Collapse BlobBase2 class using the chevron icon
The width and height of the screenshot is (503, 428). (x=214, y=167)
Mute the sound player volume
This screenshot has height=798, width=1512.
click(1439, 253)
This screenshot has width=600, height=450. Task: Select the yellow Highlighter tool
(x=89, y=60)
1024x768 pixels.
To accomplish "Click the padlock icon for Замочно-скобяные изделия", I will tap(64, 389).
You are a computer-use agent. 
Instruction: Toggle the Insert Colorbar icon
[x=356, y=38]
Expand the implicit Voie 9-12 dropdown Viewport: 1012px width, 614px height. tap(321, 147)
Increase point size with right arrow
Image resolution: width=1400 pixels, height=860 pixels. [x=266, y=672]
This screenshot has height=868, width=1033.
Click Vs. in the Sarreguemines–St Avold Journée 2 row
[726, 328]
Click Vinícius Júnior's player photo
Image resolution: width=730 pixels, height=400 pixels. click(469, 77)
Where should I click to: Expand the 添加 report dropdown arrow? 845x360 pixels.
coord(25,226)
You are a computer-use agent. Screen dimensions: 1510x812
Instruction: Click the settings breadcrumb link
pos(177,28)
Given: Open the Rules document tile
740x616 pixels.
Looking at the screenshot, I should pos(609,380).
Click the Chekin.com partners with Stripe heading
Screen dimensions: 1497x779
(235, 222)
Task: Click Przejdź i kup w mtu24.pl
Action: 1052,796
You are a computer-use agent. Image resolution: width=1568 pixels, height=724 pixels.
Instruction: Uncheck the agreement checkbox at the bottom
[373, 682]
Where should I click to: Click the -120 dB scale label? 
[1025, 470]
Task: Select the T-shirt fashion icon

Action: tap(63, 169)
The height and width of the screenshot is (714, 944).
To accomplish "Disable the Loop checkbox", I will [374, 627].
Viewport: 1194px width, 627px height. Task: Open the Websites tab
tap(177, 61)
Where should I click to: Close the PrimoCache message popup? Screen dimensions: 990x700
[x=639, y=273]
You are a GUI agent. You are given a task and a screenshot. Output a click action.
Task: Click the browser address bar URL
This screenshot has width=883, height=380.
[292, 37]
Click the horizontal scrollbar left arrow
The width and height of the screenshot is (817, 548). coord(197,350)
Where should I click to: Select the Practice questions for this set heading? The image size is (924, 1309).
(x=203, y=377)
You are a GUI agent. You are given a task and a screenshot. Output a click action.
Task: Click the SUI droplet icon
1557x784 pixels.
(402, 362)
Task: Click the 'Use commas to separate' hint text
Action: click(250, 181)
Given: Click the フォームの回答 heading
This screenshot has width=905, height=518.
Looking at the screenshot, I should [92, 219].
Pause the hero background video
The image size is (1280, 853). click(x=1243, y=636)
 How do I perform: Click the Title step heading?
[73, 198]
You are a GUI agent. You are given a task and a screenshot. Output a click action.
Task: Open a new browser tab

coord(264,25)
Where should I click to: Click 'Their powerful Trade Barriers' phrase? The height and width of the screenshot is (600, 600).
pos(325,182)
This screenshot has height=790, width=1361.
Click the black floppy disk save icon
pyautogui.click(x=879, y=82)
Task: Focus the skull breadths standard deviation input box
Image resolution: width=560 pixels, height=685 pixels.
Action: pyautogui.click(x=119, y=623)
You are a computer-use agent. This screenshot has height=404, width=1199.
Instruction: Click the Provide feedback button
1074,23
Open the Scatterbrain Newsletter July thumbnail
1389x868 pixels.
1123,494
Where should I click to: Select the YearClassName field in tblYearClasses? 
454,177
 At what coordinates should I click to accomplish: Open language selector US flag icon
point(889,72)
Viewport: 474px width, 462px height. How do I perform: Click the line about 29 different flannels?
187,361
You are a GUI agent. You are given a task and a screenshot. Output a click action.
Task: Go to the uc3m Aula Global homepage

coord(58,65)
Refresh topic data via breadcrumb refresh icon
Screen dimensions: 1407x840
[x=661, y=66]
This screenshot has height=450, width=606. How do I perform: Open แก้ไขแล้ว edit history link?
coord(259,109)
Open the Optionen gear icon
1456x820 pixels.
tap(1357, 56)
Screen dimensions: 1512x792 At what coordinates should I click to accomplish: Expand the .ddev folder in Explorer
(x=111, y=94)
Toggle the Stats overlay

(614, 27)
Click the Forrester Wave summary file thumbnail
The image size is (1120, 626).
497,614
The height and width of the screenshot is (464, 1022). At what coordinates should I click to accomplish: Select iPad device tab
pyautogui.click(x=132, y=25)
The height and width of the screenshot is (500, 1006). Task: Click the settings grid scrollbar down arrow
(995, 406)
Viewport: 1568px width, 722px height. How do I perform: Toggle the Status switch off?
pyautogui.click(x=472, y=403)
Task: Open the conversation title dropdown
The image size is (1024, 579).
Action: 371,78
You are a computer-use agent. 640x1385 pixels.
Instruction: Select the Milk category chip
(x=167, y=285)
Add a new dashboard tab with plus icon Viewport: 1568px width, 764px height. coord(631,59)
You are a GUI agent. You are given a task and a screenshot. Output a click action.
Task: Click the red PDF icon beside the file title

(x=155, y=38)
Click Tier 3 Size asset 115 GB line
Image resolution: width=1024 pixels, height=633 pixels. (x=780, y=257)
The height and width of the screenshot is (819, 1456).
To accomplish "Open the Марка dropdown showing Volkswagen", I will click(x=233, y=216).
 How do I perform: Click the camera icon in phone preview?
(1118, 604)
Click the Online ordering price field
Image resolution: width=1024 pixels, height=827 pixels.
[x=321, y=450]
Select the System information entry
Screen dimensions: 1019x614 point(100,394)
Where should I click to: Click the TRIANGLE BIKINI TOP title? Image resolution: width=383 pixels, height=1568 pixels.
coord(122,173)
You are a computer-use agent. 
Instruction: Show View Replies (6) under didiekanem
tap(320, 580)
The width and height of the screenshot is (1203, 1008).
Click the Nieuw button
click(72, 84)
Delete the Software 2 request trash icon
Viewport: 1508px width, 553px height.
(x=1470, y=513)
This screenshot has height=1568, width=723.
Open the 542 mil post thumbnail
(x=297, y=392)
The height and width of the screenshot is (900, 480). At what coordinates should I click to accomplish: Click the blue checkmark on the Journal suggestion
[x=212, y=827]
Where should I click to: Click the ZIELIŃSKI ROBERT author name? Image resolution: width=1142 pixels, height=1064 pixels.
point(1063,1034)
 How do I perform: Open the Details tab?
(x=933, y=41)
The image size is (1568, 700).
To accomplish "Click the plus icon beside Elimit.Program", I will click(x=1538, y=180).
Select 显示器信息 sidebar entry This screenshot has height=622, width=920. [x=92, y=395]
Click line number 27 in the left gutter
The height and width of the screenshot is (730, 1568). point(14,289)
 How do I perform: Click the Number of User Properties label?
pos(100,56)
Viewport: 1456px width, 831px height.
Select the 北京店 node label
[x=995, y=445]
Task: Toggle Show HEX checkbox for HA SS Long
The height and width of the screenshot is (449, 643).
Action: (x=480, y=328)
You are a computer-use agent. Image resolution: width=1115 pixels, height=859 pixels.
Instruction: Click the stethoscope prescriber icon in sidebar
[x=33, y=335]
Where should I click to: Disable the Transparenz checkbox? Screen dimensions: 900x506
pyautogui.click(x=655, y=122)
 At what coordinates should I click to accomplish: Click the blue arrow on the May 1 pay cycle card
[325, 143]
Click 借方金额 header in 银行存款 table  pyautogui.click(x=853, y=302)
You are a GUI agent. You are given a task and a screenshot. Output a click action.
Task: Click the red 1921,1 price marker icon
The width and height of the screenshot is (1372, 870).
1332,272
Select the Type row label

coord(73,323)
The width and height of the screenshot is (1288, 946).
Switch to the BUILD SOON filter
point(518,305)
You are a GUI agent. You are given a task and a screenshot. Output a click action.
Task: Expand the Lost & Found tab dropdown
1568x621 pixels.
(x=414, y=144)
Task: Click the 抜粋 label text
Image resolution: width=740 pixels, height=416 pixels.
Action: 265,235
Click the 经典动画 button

__Work task__: Would you filter the entries above and keep each line that has the word "computer"?

__Written reply__:
You are a computer-use agent. 
You are a computer-use agent. Screen dimensions: 1510x812
You are a computer-use agent. Image resolution: width=1568 pixels, height=724 pixels.
You are a computer-use agent. This screenshot has height=404, width=1199.
You are a computer-use agent. 640x1385 pixels.
You are a computer-use agent. 
You are a computer-use agent. Image resolution: width=1115 pixels, height=859 pixels.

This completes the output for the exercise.